If you set it up manually on your local server, you will have to manually copy the changes up.

If you scripted your changes, you should be able to run those changes against your new server.

This forum post has more info: https://fusionauth.io/community/forum/topic/549/how-can-we-migrate-fusionauth-configuration-from-dev-qa-to-prod?_=1612832204162

dan

There is this open issue which addresses some of the migration concerns; please feel free to vote it up if it is of interest.

richb201

Thanks Dan. I have been battling with Docker to get AWS Secrets Manager going and I am just about done. I will be moving over the VMware. I have loaded a vbox on my laptop (even though I am already in Linux) so I can do complete install on it. I will still be using RDS.

Can you point me at any docs you have for installing in a vmWare box? How does it work with multiple instances? I am using passwordless and I will need to specify the address of fa:9011 for each box. Or would you suggest just one copy a fa?

richb201

Turns out that AWS uses Docker not vmWare so I'm back to docker.

dan

Ah, makes sense. We don't have specific VMware instructions; I'd imagine it'd work with a zipfile. But it sounds like you figured it out.

richb201

I am back to Docker but still having issues my FA docker install no longer working. Here is the database ENV I am using. Does this normal?

  DATABASE_URL: jdbc:mysql://database-2.cwymdn16cxes.us-east-1.rds.amazonaws.com/fusionauthdb

dan

Looks good to me. Probably a good idea to make sure you can connect to that database with the username and password you set in the environment from your container. RDS instances are behind a security group, so you need to make sure your requests can get through that.

I do see you shared more of the error message on another thread. Maybe you need to add the port number (:3306, just before /fusionauthdb) ?

I'm not going to mention this more than once, but wanted to let you know that you can get a FusionAuth Cloud server provisioned and maintained for as little as $75/month (pricing correct as I write this). Not sure how much time you are spending getting your remote server up and running, but it may be worth considering .

richb201

@dan

I agree this is getting way too painful.

I changed back to using my local mysql. For some reason silent config mod is still showing its "ugly" face.

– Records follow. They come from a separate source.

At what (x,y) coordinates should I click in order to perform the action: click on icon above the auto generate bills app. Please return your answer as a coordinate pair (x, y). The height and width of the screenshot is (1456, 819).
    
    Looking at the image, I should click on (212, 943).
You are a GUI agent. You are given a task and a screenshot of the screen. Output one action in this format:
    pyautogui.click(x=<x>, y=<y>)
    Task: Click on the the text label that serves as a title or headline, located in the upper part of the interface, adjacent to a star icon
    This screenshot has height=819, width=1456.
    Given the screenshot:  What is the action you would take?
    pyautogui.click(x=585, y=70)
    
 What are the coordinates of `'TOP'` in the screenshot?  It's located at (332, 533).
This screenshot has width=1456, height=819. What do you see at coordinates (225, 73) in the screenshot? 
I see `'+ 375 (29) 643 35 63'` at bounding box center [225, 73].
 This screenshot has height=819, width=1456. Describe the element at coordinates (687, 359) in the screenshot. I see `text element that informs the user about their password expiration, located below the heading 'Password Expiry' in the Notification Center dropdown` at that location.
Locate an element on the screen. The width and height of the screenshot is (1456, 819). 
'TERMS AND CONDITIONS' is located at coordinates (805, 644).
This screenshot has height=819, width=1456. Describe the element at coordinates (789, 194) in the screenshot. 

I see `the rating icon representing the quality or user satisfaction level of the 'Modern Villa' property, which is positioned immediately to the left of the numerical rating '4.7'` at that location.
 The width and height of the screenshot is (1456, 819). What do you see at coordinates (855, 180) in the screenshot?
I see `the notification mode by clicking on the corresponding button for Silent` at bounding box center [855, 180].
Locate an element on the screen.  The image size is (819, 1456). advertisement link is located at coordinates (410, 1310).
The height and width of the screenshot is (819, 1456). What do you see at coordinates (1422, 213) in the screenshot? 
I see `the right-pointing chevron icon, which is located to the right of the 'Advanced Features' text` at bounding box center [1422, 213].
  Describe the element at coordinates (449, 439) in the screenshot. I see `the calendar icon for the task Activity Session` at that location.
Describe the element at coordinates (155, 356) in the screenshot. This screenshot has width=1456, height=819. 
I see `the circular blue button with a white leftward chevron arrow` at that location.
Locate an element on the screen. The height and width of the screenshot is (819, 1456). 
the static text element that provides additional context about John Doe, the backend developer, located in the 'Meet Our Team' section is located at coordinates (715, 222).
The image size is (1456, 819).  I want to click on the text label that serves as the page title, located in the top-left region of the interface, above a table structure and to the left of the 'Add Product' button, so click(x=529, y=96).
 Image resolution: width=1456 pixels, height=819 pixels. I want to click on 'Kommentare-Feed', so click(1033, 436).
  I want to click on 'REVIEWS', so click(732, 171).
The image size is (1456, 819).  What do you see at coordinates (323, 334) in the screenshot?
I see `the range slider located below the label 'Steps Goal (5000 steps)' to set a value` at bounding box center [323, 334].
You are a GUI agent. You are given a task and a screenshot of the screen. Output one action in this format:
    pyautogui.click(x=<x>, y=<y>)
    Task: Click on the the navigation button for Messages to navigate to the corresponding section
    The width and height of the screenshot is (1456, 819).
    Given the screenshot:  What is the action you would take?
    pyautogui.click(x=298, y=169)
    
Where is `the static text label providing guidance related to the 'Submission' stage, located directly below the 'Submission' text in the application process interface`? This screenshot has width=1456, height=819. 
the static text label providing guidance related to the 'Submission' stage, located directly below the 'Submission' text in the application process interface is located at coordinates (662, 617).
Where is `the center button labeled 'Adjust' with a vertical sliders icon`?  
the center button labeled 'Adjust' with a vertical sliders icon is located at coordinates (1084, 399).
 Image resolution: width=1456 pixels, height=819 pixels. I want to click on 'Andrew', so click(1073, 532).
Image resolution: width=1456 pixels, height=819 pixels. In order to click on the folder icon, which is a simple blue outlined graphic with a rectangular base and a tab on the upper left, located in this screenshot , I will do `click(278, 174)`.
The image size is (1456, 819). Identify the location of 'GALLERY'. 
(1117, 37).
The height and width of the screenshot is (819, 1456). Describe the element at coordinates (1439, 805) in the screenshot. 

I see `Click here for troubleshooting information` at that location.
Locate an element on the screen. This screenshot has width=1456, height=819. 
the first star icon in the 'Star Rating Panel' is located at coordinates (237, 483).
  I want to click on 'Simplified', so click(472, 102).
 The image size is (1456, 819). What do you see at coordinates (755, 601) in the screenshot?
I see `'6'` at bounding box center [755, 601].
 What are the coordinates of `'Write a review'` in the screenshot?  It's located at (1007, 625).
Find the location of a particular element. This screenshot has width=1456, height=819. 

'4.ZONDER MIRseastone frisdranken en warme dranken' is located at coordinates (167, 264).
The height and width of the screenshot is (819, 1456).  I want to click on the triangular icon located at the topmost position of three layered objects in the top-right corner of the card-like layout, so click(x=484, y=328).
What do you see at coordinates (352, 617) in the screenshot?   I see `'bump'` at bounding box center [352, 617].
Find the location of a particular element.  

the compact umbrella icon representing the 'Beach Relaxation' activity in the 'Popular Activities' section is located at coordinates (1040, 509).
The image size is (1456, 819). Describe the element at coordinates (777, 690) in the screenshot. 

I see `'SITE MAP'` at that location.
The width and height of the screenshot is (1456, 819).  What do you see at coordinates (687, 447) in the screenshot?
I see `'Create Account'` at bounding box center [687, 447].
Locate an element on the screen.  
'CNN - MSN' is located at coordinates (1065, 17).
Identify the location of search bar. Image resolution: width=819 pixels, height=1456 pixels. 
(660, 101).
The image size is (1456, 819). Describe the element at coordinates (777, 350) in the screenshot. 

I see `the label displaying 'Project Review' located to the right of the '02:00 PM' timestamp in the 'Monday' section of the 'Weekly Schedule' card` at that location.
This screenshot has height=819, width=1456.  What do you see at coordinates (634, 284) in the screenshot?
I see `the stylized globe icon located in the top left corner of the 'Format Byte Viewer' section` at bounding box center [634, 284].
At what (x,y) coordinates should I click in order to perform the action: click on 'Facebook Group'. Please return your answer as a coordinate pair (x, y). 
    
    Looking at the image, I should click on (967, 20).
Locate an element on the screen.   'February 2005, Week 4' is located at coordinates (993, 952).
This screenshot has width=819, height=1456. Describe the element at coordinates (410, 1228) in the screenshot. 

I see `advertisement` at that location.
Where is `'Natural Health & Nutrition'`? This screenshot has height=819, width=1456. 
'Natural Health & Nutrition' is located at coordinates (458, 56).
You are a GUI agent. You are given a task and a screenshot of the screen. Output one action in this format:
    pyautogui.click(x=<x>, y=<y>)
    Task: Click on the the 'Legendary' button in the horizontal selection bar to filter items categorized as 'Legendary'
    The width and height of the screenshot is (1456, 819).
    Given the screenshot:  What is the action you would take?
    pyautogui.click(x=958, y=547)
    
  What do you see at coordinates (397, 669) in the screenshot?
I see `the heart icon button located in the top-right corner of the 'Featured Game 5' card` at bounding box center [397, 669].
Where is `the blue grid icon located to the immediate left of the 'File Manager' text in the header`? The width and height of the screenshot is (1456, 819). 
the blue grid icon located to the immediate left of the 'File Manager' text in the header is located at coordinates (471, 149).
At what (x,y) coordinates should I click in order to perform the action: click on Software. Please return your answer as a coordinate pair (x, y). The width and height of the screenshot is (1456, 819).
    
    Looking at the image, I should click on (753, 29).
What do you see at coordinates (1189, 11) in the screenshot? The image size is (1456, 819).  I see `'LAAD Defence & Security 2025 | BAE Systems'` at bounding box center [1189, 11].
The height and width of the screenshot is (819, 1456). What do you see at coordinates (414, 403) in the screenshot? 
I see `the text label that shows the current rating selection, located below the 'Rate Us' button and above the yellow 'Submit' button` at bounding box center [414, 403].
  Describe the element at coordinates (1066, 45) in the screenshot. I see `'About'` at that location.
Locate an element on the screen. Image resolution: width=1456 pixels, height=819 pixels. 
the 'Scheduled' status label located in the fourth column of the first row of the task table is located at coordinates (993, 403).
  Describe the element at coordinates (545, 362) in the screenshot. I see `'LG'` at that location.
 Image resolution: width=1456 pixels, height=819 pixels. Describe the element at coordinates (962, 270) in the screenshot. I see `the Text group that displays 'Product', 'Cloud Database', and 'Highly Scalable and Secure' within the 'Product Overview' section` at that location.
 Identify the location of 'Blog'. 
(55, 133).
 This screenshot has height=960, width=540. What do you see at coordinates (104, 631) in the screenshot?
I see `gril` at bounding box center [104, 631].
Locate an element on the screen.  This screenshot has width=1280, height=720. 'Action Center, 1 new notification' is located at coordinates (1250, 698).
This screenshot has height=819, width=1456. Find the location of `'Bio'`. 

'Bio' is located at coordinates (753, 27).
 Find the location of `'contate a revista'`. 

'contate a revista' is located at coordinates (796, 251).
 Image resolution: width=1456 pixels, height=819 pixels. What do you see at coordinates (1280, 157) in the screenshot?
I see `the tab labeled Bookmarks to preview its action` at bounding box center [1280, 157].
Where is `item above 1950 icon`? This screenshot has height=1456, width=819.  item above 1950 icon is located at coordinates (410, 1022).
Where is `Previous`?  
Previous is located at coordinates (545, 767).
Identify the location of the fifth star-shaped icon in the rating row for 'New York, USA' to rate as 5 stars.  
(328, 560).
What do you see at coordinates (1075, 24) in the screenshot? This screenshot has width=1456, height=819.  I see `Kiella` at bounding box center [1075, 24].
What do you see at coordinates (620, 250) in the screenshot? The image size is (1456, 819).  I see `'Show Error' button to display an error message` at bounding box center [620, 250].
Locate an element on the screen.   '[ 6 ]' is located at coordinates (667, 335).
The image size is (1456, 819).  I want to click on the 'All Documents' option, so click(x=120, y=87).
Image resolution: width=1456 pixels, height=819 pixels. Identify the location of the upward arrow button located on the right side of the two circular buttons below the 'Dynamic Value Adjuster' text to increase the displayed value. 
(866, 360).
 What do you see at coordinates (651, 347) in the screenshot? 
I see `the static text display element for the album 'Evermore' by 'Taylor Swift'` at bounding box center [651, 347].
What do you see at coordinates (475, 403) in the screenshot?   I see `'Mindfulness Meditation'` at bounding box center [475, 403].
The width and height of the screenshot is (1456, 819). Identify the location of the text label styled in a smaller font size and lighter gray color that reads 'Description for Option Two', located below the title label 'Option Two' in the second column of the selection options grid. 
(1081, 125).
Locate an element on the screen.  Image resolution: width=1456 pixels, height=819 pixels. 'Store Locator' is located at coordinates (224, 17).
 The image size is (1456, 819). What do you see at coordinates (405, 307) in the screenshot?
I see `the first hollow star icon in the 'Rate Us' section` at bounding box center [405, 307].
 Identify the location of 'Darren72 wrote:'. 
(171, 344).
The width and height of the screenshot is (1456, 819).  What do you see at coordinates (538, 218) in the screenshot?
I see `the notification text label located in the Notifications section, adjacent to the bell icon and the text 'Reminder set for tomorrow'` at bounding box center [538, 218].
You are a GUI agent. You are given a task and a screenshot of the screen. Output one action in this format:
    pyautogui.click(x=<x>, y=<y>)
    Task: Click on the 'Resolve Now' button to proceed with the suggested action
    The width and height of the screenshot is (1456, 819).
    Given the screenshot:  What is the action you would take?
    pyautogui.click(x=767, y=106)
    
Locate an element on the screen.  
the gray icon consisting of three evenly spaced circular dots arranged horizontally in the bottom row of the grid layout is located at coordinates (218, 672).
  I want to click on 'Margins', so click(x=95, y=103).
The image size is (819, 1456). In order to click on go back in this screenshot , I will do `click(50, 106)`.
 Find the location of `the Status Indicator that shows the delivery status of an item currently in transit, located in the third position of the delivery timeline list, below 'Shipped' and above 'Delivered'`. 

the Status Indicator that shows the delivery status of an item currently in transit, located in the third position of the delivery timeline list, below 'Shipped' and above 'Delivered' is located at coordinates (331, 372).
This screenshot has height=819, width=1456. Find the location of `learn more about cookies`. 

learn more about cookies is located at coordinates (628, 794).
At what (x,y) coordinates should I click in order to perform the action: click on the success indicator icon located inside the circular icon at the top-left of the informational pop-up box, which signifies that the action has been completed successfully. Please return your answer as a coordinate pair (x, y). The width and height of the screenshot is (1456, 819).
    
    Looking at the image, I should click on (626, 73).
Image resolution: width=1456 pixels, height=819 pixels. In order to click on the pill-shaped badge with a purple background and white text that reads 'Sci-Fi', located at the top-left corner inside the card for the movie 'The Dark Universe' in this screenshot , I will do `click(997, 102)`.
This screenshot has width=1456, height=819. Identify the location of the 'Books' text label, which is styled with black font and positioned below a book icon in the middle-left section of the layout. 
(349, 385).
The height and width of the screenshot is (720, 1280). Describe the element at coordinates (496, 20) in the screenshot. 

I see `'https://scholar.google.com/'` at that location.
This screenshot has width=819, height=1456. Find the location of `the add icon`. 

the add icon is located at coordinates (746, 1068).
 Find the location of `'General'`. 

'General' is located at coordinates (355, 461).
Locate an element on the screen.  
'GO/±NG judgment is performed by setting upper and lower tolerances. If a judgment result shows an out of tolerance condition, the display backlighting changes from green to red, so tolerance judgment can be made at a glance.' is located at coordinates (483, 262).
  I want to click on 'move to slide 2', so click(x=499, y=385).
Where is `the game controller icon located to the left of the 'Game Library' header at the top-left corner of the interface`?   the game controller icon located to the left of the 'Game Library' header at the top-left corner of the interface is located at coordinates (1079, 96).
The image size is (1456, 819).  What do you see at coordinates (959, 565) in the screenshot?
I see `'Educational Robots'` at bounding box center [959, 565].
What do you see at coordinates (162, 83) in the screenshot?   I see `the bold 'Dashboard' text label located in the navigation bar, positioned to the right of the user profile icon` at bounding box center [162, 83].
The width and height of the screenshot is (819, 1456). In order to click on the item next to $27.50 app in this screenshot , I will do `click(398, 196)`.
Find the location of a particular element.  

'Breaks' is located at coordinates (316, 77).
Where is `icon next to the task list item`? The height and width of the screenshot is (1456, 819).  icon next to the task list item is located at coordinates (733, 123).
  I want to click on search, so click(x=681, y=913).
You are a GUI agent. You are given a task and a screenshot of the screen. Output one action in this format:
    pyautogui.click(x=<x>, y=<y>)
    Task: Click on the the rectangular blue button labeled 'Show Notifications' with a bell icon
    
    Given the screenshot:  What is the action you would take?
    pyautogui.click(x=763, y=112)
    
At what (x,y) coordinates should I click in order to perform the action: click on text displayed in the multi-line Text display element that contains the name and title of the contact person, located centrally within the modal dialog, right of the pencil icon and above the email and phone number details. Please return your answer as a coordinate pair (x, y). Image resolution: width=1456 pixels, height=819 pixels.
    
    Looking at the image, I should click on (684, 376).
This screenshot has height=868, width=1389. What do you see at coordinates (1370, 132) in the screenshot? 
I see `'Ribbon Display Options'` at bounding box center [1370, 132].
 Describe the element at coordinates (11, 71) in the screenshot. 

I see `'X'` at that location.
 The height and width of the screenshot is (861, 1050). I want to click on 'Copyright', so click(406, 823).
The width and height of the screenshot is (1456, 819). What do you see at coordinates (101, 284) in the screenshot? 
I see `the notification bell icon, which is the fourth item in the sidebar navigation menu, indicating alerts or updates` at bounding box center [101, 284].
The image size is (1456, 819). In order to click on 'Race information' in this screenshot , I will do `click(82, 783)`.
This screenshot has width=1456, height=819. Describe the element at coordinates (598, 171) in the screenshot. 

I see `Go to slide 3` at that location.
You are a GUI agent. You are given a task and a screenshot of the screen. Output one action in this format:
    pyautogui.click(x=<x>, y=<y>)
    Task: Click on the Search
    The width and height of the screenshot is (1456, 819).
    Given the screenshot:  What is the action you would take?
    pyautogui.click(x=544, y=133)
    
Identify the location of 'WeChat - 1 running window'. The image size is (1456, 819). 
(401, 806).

---------------------------------- Entering Silent Configuration Mode -----------------------------------
---------------------------------------------------------------------------------------------------------

WARNING: An illegal reflective access operation has occurred
WARNING: Illegal reflective access by com.inversoft.lang.ClassLoaderTools (file:/usr/local/fusionauth/fusionauth-app/web/WEB-INF/lib/inversoft-database-0.5.2.jar) to method java.net.URLClassLoader.addURL(java.net.URL)
WARNING: Please consider reporting this to the maintainers of com.inversoft.lang.ClassLoaderTools
WARNING: Use --illegal-access=warn to enable warnings of further illegal reflective access operations
WARNING: All illegal access operations will be denied in a future release

Could be because I no longer have my fa table. I am not sure what happened to it? Clearly this problem is way above my "pay grade".

I relaunched my Ec2 instance and now I am able to at least use URL:9011 and the UI opens up.

But I still get the error above when I "docker up".

dan

Are you talking about the Illegal reflective access error message?

richb201

yes, for one thing.

dan

You can safely ignore that. It's a java warning based on some of the libraries on which we depend, I believe. If you can provide the version of java you are using and the OS version, I can file a bug.

richb201

Dan, I moving this discussion up to github since it seems to be an issue possibly with fusionauth/fusionauth-app:1.19.7 or perhaps the config of RDS.

One more thing. I do not have a mysql image in my docker container. This was taken out because of the use of RDS, but I am not sure FA can tolerate this?

richb201

I believe that this issue was solved. Seems that I was getting confused between the DATABASE_USERNAME and the DATABASE_ROOT_USERNAME. This was causing the error count to exceed the default. I think all is AOK. Thanks.

dan

Thanks awesome @richb201 !

I'm glad you were able to sort it out!